I persevered hard to contain the sum of my knowledge on Eszter within me. Of course, I indulged Andras in the other gorrisome details of my imprisonment, like getting beaten upon. Andras endured an hour in prison that night, so he listened with such enthusiasm. I couldn’t even detect his broom meeting the floor while I persisted my mind so hard to decline the image of Eszter below us crying. I know she has become mixed up, Uncle Lanci, because she had to.
I appreciated when your music, Uncle Lanci, beamed on, precisionly “The Sound of Silence,” which indulged shivers in me. Do you feel mourned for Eszter in the slightest? She said this was her radio station. I experienced mourning while listening to your music, and anger avenged me for what I heard occur to her. Andras peered at me again and asked if my experience in prison really was that immense. He is a firm friend, after all. He would not permit me real pain without assisting me to o
vercome them.
I burst into an explanation of Eszter. Holding that in was more perilful to me than I knew. I began to tell him the sum of everything, especially regarding how Eszter succumbed to the upmost horror I ever heard. Andras, who I knew would maintain our friendship most loyally, sat straight forward and made his back extremely long. For a many number of minutes, Andras uttered zero words and glanced at me peculiarly like I was sideways. I thought for a second I had incited resignation in him. Or worse, anger.

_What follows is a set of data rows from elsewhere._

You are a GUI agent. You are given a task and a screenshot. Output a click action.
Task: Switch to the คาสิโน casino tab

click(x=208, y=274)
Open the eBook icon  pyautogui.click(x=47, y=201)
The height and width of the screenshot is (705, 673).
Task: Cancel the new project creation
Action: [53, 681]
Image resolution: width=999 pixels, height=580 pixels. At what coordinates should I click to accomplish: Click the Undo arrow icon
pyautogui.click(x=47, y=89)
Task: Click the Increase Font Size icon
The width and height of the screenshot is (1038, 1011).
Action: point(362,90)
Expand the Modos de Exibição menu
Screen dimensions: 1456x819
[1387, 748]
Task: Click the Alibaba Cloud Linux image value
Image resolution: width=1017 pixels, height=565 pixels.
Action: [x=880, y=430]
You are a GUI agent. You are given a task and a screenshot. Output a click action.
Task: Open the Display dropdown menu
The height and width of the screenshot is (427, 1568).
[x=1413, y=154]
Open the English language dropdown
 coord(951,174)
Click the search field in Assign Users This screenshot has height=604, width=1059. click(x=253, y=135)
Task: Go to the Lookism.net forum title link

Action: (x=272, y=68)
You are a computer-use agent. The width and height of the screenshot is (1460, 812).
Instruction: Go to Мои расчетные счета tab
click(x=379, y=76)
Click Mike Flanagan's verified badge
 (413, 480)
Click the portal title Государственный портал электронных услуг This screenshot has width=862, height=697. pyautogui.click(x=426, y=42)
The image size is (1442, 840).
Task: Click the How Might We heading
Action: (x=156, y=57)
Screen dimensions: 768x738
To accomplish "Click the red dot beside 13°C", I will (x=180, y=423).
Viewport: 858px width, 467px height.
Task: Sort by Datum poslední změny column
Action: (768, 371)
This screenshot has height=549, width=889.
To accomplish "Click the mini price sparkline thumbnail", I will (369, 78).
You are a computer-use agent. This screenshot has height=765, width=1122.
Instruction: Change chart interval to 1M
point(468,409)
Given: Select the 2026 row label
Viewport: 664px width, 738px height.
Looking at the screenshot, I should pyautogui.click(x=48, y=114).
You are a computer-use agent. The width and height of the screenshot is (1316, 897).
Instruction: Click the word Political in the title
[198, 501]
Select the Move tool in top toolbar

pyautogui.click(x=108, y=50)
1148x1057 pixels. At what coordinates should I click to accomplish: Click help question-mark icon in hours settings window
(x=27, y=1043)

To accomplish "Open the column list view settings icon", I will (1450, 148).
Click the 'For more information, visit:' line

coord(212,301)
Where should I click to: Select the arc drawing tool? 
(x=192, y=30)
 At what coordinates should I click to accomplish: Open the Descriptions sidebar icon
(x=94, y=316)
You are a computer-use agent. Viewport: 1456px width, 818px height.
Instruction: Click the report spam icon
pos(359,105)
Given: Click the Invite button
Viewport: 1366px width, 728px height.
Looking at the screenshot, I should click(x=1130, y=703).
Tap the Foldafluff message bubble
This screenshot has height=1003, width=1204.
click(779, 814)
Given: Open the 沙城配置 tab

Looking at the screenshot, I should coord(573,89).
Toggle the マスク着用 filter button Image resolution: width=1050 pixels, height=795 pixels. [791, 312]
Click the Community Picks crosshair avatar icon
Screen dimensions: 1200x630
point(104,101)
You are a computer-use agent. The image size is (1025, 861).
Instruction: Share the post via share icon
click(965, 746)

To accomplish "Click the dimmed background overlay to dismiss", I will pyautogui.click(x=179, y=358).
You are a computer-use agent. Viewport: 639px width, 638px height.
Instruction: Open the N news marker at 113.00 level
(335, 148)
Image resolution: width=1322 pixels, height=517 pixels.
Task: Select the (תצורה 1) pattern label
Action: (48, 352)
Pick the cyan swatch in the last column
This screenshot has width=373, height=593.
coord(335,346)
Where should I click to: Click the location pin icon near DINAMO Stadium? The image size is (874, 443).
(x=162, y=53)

“Mike,” he said, and I could see these little invisible beams of sadness fleeing from his eyes, “Did you know that once I viewed what you heard? I viewed rape and I did zero about it. I witnessed it but refused to step into action.”
“That must have invoked pain in you,” I said.
“Is there anything we can achieve for Eszter?” he asked. “We must go down to assist her. We must.”
I was shocked that my friend would be so forceful about this. But, he kept looking downward, as if he knew all along that something was there. And now that it was confirmed, he would never unfixate from it. I doubted we could venture down there with the sparse keys I owned, not to mention the foreboding guards.
But then I reminisced on Adrienne’s eyes, her petite, squeaky voice and all that she hoped for when I promised I would flee to Munich. I also understood this was probably what Eszter wanted, or at least what the sane division of her wanted. She desired for me to come back. That’s why she uttered the escape story.
Andras persevered studying the bottommost portions of the office. Immensely, Andras finally pointed to the vent below us. He gave me that look … you know, the one in the movies when both characters know what the other one is pondering. It was that look and we knew: that’s how to get to Eszter.
We used a screwdriver in our pockets to wrest open the latch. Andras attached a rope to me that he retrieved from the maintenance closet. If Andras had not existed during this plan, I have heavy doubts I would have succeeded in my descent. It is so luxurious to have friends who maintain smarter wits than you. This whole ordeal was not thrilling to me, but so burdensome. Especially when I spied Andras’ downcast eyes as I spiraled down the shaft. He looked like a little raccoon in the night.